- _DATA PROVIDED_:
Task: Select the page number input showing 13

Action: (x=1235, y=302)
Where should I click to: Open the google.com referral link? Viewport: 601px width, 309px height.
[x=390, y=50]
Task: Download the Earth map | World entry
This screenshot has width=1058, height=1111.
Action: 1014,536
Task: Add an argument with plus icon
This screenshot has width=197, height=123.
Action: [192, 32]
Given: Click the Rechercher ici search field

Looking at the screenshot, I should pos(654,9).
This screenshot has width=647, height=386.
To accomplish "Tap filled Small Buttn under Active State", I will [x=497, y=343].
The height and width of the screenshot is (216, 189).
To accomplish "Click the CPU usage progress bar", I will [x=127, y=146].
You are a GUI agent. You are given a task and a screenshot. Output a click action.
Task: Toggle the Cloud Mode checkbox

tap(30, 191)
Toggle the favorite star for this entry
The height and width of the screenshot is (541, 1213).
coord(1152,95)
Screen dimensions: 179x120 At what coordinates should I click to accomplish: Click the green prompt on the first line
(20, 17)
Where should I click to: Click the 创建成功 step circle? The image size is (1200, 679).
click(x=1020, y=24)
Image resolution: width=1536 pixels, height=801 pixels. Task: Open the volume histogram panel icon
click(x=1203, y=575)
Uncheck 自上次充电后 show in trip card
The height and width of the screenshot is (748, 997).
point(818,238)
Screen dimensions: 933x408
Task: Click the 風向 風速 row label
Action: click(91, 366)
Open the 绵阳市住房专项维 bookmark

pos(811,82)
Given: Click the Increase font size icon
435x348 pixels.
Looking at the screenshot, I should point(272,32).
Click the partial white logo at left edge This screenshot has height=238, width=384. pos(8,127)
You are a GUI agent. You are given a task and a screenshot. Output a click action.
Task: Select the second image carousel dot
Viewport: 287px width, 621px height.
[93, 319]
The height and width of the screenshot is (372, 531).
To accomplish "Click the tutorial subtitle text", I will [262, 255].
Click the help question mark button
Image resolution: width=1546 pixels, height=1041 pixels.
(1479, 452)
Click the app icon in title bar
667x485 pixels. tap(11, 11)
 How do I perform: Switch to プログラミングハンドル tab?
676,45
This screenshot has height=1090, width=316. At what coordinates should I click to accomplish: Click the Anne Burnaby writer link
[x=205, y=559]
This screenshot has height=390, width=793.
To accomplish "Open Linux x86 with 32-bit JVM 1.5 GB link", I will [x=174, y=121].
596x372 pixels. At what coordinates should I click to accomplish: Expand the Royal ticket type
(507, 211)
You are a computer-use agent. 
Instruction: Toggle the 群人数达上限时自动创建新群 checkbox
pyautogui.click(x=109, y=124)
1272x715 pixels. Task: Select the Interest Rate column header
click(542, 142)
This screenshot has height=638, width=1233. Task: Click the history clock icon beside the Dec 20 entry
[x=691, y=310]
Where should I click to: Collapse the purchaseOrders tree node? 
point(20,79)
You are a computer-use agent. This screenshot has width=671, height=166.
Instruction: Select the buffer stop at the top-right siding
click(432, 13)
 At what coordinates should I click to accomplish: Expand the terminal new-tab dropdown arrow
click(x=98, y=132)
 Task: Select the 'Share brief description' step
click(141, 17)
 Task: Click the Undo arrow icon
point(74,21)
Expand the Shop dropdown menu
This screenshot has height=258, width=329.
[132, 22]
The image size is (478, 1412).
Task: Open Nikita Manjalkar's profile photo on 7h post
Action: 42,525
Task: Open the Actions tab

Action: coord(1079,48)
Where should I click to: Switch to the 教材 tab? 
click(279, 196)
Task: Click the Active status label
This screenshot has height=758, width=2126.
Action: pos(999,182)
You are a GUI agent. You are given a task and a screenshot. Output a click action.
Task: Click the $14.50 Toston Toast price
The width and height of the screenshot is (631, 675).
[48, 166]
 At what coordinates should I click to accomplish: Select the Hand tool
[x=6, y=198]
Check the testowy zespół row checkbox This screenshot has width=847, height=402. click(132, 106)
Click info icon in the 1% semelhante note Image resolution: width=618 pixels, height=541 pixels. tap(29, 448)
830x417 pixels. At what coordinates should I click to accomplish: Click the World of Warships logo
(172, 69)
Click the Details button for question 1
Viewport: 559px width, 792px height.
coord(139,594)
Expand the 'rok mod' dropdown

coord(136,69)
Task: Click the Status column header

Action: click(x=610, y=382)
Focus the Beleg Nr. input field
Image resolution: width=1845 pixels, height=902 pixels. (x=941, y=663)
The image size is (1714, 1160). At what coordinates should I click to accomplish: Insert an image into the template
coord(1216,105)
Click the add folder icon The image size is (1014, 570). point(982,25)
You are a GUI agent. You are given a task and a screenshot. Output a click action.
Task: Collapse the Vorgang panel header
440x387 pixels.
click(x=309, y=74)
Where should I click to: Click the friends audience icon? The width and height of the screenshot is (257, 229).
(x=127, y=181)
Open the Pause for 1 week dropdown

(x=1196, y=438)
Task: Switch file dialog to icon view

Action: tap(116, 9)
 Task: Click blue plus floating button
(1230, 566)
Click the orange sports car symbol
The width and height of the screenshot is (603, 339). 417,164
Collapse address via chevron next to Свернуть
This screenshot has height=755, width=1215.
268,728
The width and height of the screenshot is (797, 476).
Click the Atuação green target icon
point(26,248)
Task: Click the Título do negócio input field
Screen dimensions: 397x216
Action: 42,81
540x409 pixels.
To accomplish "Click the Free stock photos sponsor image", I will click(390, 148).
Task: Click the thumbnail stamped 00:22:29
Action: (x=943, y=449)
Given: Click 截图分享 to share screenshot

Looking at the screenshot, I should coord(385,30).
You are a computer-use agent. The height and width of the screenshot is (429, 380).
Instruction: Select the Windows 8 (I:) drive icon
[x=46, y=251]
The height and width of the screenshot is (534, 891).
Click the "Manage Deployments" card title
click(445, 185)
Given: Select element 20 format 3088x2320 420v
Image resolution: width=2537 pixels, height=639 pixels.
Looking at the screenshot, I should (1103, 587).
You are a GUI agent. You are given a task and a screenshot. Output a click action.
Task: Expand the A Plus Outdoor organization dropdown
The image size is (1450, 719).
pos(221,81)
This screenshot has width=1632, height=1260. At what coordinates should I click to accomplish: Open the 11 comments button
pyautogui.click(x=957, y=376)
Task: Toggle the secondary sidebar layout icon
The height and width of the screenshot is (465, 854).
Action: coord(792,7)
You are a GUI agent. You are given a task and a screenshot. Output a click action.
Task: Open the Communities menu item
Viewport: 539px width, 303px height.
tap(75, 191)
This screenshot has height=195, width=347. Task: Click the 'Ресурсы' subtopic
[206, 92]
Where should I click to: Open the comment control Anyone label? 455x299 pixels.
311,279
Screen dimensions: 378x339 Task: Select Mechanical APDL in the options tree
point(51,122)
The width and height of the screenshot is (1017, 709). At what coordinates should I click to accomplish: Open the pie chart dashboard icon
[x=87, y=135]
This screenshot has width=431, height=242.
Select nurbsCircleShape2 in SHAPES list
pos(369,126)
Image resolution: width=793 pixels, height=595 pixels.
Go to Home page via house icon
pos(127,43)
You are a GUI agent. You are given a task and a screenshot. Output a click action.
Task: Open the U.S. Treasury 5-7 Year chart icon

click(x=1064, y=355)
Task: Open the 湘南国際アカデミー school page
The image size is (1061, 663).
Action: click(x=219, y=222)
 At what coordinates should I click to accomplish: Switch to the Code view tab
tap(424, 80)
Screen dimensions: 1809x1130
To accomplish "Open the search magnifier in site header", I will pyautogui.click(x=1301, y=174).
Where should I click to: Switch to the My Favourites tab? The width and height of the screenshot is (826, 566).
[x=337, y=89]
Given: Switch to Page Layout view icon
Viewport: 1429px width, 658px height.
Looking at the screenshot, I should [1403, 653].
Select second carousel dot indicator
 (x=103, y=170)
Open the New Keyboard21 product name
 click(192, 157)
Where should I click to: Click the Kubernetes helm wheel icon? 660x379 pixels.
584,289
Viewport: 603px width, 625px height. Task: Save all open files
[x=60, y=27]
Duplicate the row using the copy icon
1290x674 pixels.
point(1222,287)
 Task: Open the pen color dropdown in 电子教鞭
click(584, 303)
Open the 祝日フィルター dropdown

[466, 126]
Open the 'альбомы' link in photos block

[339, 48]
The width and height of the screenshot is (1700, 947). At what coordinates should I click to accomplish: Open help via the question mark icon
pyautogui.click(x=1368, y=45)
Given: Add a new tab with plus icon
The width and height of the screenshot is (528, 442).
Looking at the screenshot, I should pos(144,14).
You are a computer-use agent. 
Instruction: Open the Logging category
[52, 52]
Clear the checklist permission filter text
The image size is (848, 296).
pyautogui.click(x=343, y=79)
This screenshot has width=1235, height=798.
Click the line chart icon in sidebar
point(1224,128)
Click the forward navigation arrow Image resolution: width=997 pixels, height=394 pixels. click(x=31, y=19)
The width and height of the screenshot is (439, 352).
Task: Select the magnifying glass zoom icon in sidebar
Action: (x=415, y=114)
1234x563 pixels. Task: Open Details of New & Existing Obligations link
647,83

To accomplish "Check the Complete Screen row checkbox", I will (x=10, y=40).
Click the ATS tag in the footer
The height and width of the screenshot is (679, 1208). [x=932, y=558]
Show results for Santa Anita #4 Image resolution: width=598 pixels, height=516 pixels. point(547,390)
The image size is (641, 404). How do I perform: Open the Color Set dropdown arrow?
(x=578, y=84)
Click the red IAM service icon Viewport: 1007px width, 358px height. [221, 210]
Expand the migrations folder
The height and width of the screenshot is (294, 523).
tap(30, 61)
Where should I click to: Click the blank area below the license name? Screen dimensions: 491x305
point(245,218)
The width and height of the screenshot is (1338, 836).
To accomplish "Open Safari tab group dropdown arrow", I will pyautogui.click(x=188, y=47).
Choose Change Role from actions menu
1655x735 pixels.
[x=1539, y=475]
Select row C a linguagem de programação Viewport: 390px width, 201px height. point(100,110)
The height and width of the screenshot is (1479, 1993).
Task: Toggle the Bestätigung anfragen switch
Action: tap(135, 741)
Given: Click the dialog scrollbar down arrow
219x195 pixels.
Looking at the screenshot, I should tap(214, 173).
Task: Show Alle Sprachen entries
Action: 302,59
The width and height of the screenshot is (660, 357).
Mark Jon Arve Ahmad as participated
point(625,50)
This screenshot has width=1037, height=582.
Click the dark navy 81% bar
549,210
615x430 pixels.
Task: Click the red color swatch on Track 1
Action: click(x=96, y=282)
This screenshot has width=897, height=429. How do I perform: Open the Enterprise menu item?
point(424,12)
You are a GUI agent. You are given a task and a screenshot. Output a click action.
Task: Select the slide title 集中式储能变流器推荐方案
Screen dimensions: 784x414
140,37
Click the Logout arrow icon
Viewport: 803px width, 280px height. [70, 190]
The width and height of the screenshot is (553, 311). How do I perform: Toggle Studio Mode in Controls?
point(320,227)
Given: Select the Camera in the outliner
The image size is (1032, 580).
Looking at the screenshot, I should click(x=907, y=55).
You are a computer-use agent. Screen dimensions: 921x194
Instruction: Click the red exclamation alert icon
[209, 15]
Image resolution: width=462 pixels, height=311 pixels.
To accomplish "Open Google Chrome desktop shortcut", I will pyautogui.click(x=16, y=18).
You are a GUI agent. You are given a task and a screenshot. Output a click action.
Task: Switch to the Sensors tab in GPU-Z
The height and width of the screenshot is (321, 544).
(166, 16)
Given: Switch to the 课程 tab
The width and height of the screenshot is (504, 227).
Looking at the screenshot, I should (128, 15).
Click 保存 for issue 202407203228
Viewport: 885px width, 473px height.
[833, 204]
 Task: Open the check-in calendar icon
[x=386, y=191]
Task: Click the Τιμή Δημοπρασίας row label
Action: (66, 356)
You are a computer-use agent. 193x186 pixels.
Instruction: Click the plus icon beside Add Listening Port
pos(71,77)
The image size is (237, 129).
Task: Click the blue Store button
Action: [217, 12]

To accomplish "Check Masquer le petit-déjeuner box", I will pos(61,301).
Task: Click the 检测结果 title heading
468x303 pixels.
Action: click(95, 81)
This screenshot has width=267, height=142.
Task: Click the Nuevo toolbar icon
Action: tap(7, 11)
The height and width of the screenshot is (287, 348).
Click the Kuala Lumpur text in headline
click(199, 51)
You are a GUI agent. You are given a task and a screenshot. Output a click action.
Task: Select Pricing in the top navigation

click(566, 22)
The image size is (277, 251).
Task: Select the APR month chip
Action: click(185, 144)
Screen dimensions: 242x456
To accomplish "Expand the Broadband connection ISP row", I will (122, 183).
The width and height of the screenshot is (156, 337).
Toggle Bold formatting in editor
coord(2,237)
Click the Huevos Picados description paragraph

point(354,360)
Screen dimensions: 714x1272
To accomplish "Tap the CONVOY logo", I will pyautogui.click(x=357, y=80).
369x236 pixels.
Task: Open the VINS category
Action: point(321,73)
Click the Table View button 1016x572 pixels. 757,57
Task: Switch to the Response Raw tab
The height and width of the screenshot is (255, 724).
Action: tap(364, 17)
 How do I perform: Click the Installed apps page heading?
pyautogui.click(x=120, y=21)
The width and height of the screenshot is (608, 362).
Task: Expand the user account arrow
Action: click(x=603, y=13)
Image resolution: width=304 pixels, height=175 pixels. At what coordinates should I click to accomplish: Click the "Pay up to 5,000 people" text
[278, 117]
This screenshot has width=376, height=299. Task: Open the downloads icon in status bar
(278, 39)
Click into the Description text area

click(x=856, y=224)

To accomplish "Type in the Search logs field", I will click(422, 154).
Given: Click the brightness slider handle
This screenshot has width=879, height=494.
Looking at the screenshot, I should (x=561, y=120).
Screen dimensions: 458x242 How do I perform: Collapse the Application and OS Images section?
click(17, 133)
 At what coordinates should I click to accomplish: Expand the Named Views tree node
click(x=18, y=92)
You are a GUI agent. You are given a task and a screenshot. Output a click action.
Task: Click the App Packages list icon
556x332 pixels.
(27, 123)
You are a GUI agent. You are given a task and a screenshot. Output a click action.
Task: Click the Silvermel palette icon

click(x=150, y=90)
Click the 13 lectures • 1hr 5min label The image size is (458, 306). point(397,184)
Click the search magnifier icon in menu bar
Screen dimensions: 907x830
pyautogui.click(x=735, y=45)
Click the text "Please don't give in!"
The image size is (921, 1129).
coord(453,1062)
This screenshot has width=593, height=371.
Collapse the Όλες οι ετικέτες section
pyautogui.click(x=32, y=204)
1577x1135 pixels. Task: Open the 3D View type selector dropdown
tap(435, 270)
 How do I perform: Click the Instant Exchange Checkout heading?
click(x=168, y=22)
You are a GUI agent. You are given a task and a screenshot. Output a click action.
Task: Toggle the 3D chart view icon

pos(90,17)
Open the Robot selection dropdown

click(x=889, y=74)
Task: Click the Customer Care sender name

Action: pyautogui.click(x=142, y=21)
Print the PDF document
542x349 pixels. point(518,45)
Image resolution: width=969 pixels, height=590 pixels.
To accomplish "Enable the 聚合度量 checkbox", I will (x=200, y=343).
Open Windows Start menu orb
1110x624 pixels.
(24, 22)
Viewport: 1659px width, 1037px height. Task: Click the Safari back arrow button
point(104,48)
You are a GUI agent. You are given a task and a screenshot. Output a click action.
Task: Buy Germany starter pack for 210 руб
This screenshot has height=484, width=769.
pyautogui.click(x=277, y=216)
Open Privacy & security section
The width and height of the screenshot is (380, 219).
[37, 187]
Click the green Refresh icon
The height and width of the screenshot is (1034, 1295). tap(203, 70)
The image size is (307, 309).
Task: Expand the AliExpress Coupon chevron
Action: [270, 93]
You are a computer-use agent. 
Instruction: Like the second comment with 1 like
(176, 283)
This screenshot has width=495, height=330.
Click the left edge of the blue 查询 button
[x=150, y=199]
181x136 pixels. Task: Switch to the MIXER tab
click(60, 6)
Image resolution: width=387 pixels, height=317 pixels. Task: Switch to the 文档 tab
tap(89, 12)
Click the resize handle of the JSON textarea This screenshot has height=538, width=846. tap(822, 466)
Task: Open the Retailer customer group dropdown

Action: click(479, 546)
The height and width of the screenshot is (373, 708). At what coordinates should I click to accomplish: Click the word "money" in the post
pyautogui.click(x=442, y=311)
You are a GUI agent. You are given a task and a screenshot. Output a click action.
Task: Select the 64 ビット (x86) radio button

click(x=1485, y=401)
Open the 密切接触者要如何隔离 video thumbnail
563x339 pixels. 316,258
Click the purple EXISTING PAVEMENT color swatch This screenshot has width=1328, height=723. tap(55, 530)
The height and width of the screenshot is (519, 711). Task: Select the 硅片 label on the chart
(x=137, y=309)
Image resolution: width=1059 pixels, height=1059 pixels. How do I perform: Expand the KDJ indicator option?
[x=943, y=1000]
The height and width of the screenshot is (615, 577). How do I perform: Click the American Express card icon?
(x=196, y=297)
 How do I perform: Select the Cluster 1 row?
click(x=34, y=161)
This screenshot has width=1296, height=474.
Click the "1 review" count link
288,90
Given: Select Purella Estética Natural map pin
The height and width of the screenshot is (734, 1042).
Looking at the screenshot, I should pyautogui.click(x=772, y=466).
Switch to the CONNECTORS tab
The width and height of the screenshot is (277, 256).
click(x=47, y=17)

- _DESCRIPTION OF THE TASK_: Arrange everything in the material above, from the line containing "The width and height of the screenshot is (1017, 709)." down to the line containing "click(x=1064, y=355)", as a JSON list of strings. Use one string per line, include both end lines, and skip any blank lines.

- _RESULT FOR THIS TASK_:
[
  "The width and height of the screenshot is (1017, 709). At what coordinates should I click to accomplish: Open the pie chart dashboard icon",
  "[x=87, y=135]",
  "This screenshot has width=431, height=242.",
  "Select nurbsCircleShape2 in SHAPES list",
  "pos(369,126)",
  "Image resolution: width=793 pixels, height=595 pixels.",
  "Go to Home page via house icon",
  "pos(127,43)",
  "You are a GUI agent. You are given a task and a screenshot. Output a click action.",
  "Task: Open the U.S. Treasury 5-7 Year chart icon",
  "click(x=1064, y=355)"
]